Text shown
THE Milsoms have always aimed to be the best at what they do. From modest beginnings running a small tearoom on the banks of the River Stour 60 years ago, the family now has five properties and a vibrant catering business.

Le Talbooth is a fine dining restaurant and Maison Talbooth a country house hotel, while milsoms and Kesgrave Hall are brasseries and the Pier at Harwich a fish restaurant, offering casual dining but with no compromise on quality.

“We provide three things that people need to do every day of their lives,” says Paul Milsom, “they need to eat, drink and sleep, and that’s never going to change. Our challenge is to get them to come out of their houses to do those things and that is one things that has changed massively in the last 25 years since I have been in the business.”

Back then, he says, when he left university and returned to Constable Country and the family business, dining out was still a luxury, a once in a blue moon situation for special occasions and only for the wealthy and certainly not something that everyone was doing all the time.

“All that has changed; the breadth of the restaurant sector and the availability of food at different pricing points and so forth and the fact that people like to go out has made the industry, in a sense, a lot more recession proof.”

What has also changed is the average age of his customers. While back in the 80s and 90s, most diners at Le Talbooth were 50 plus, today, thanks to the brasserie restaurants, the clientele are much younger, often starting in their 20s. Indeed, people who first experienced milsoms as children with their parents are now returning as diners in their own right, which Paul loves.

(Collected data)
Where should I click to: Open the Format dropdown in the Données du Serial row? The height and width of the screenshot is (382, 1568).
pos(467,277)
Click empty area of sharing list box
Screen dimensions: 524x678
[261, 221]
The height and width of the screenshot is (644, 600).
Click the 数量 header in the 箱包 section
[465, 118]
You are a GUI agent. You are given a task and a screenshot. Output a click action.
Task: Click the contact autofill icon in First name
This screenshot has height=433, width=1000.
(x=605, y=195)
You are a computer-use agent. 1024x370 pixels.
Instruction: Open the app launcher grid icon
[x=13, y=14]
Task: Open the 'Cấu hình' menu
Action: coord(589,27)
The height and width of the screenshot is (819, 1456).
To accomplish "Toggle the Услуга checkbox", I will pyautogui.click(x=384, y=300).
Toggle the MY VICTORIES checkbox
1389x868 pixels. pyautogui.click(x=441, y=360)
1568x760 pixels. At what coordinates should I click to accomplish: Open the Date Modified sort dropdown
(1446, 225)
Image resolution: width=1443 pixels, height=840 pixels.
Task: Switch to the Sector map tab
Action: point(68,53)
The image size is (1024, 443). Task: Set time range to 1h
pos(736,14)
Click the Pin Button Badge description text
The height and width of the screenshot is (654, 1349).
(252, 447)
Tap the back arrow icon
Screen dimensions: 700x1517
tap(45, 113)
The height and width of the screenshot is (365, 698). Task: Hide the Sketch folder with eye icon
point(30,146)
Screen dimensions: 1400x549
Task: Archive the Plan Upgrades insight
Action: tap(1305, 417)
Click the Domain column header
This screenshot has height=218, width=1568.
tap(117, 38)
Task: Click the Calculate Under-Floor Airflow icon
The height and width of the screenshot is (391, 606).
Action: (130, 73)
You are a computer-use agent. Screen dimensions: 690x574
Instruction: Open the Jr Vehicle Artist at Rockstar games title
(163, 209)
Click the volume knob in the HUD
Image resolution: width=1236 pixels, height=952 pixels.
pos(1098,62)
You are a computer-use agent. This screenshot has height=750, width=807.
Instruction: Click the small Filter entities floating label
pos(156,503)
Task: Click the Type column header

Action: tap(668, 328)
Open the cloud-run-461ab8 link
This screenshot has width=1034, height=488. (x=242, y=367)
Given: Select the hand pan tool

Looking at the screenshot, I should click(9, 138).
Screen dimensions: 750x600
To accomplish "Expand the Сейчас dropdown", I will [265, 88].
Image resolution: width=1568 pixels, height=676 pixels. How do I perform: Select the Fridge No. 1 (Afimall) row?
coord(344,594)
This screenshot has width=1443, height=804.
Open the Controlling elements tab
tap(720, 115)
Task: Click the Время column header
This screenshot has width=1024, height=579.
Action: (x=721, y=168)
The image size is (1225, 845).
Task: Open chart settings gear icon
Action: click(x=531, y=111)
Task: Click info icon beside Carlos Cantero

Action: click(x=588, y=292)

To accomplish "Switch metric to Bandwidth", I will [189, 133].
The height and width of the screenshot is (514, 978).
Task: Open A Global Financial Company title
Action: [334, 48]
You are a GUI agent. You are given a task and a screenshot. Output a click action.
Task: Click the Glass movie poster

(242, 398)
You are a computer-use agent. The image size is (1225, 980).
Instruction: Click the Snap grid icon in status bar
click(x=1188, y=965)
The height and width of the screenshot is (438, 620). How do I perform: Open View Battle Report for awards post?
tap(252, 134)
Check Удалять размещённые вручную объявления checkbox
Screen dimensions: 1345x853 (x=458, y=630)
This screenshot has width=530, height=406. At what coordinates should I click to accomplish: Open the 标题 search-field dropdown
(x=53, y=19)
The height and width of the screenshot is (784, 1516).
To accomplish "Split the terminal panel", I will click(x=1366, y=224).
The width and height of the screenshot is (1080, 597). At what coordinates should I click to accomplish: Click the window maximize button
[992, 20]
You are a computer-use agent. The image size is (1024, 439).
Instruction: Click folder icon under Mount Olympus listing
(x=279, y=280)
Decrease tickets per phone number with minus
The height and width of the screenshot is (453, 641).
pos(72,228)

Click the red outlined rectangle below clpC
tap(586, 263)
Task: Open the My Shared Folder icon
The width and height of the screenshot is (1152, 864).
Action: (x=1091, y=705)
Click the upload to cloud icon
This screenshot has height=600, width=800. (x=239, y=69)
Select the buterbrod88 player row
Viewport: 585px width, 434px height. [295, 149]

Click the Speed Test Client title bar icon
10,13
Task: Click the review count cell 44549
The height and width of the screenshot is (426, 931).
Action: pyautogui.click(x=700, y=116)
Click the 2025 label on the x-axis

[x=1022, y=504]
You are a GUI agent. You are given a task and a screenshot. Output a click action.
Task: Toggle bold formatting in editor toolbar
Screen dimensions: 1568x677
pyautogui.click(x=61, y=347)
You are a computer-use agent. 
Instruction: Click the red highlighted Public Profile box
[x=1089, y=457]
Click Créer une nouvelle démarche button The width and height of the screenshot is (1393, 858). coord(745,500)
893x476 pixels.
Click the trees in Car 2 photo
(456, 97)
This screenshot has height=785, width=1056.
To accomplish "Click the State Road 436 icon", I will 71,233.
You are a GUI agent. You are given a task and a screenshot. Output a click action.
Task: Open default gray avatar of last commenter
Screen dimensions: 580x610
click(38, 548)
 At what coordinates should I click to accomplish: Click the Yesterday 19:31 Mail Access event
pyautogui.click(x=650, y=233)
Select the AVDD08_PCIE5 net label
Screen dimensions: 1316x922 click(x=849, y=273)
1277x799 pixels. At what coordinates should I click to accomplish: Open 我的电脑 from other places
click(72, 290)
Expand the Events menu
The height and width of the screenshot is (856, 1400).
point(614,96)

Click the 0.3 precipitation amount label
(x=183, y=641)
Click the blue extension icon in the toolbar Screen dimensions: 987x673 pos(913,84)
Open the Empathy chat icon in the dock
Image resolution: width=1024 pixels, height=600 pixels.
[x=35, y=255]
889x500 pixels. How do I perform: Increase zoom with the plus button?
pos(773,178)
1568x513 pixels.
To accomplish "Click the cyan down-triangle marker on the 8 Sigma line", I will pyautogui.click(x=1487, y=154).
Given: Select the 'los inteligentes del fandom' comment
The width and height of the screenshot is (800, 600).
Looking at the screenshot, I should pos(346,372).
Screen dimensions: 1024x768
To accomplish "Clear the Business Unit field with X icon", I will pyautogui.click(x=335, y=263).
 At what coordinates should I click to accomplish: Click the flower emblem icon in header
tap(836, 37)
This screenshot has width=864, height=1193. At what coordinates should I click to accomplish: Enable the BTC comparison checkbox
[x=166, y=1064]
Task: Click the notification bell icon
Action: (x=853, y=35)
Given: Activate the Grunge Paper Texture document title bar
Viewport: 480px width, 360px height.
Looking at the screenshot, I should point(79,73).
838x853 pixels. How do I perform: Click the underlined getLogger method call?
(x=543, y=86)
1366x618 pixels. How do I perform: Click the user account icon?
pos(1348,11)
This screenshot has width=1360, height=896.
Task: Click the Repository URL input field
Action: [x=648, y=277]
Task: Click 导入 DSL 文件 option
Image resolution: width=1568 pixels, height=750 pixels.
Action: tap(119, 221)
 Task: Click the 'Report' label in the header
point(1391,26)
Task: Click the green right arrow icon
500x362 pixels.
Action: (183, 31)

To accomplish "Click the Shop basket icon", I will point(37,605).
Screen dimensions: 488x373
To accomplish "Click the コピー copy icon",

Task instructions
1. Reproduce the stretch of the Milsom family business text from "THE Milsoms have" through "compromise on quality.".
2. Carry on the text about the Milsom family business from its last sentence.
These lines were taken from a separate source.

Outputs for the tasks
1.
THE Milsoms have always aimed to be the best at what they do. From modest beginnings running a small tearoom on the banks of the River Stour 60 years ago, the family now has five properties and a vibrant catering business.

Le Talbooth is a fine dining restaurant and Maison Talbooth a country house hotel, while milsoms and Kesgrave Hall are brasseries and the Pier at Harwich a fish restaurant, offering casual dining but with no compromise on quality.

2.
“That is a great thing to see,” he says.

This fascinating story starts just after the war when Paul’s father, the late Gerald Milsom and his parents took over Le Talbooth, then a modest tearoom. Despite post-war rationing and a less than mobile population, the family aimed to have the best tearoom. The decision was made to employ a chef and the family moved into lunches and dinners and so Le Talbooth evolved into a restaurant, eventually ditching afternoon tea altogether, allowing the team a couple of hours off from their busy schedule each afternoon. (The irony that afternoon tea is back in fashion and on the menu at Kesgrave Hall and Maison Talbooth is not lost on Paul, who says his Dad would be ‘up there smiling’ at the idea.)

It was in 1969 that Gerald bought a country house that was to become Maison Talbooth, a hotel a few hundred yards from Le Talbooth offering luxury accommodation, quite ahead of its time.

“People thought he was mad to buy it and it made the headlines at the time,” said Paul. “You take it for granted now but in those days the concept of every bedroom having it’s own private bathroom was completely new. But these weren’t just bathrooms, they were

huge bathrooms with perhaps a round bath and taps shaped like swans, it was quite unbelievable.

“And for every bedroom to have a television – albeit a black and white one – was groundbreaking.

“From the start it was at the top end of the luxury market and we have always worked to keep up those standards which is one of the reasons we spent so much money on it five years ago (when it was closed for six month for renovation and the addition of a swimming pool and spa) to make sure it stays at that top end.”

The next chapter in the Milsom story came after Gerald paid a visit to America in the 1970s and enjoyed the fabulous seafood restaurants all along the coast.

Back in the UK, he headed to Harwich and in 1978 bought The Pier, with the ambition of creating a great fish restaurant looking out to sea.

“We had this great coast but no really good fish restaurants,” said Paul, “and so he set about creating one.”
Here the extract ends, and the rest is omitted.